Text passage |
Published 7:27 AM by with 0 comment

Thoughtful Thursday: I Prayed That the Bull-fights Would Be Good

At the end of the street I saw the cathedral and walked up toward it. The first time I ever saw it I thought the facade was ugly but I liked it now. I went inside. It was dim and dark and the pillars went high up, and there were people praying, and it smelt of incense, and there were some wonderful big windows. I knelt and started to pray and prayed for everybody I thought of, Brett and Mike and Bill and Robert Cohn and myself, and all the bull-fighters, separately for the ones I liked, and lumping all the rest, then prayed for myself again, and while I was praying for myself I found I was getting sleepy, so I prayed that the bull-fights would be good, and that it would be a fine fiesta, and that we would get some fishing.

Problems and tasks |
A) In the cathedral passage, what did the narrator think of the facade on first seeing it?
B) From the cathedral passage, extract the text from "Thoughtful Thursday: I" up to and including "get some fishing.".
The data that comes next has no connection to the cathedral passage.

Data section |
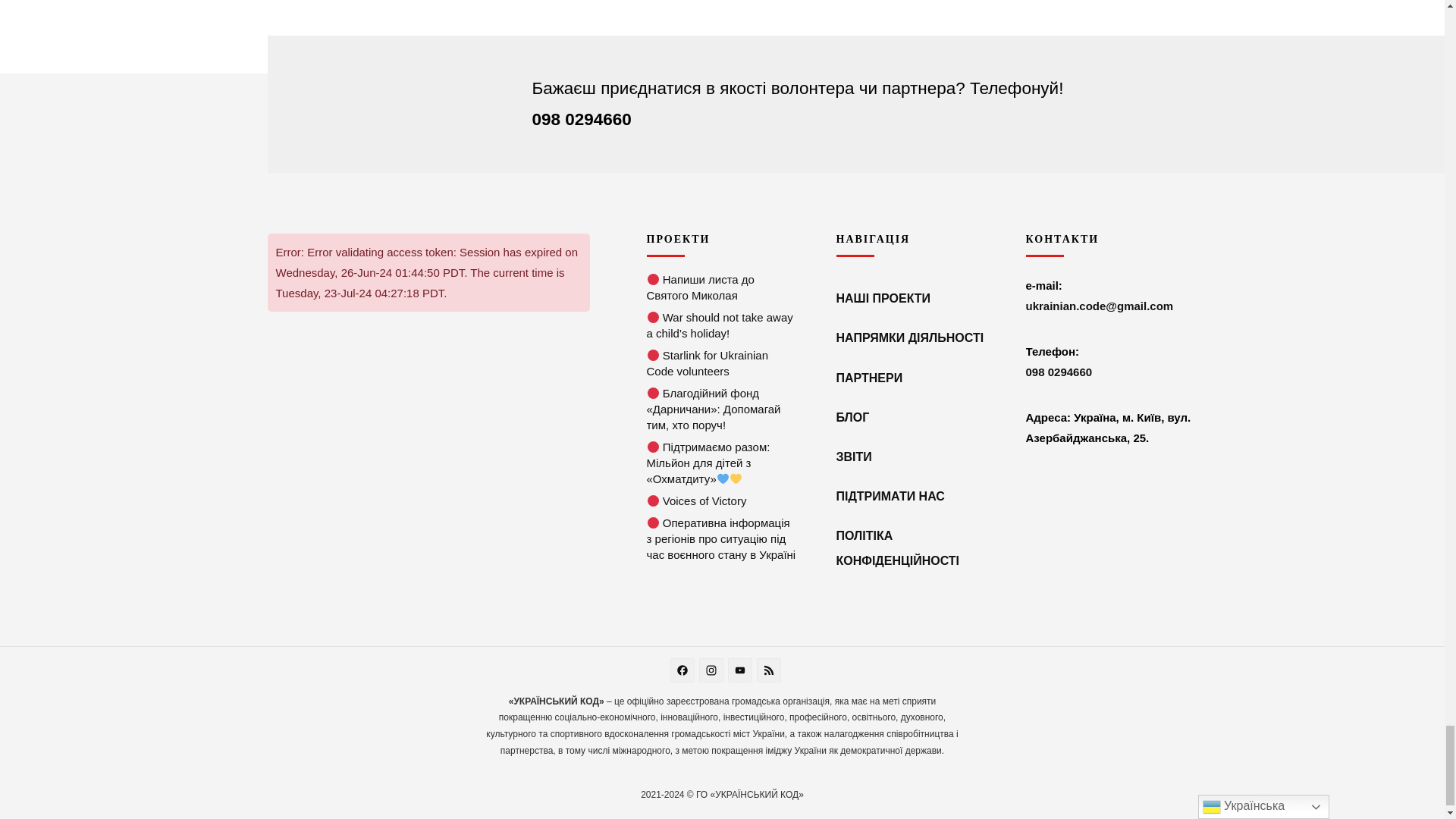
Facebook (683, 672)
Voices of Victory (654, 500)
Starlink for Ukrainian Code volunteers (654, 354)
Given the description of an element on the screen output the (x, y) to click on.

Results of the tasks |
A) The narrator thought the facade was ugly.

B)
Thoughtful Thursday: I Prayed That the Bull-fights Would Be Good

At the end of the street I saw the cathedral and walked up toward it. The first time I ever saw it I thought the facade was ugly but I liked it now. I went inside. It was dim and dark and the pillars went high up, and there were people praying, and it smelt of incense, and there were some wonderful big windows. I knelt and started to pray and prayed for everybody I thought of, Brett and Mike and Bill and Robert Cohn and myself, and all the bull-fighters, separately for the ones I liked, and lumping all the rest, then prayed for myself again, and while I was praying for myself I found I was getting sleepy, so I prayed that the bull-fights would be good, and that it would be a fine fiesta, and that we would get some fishing.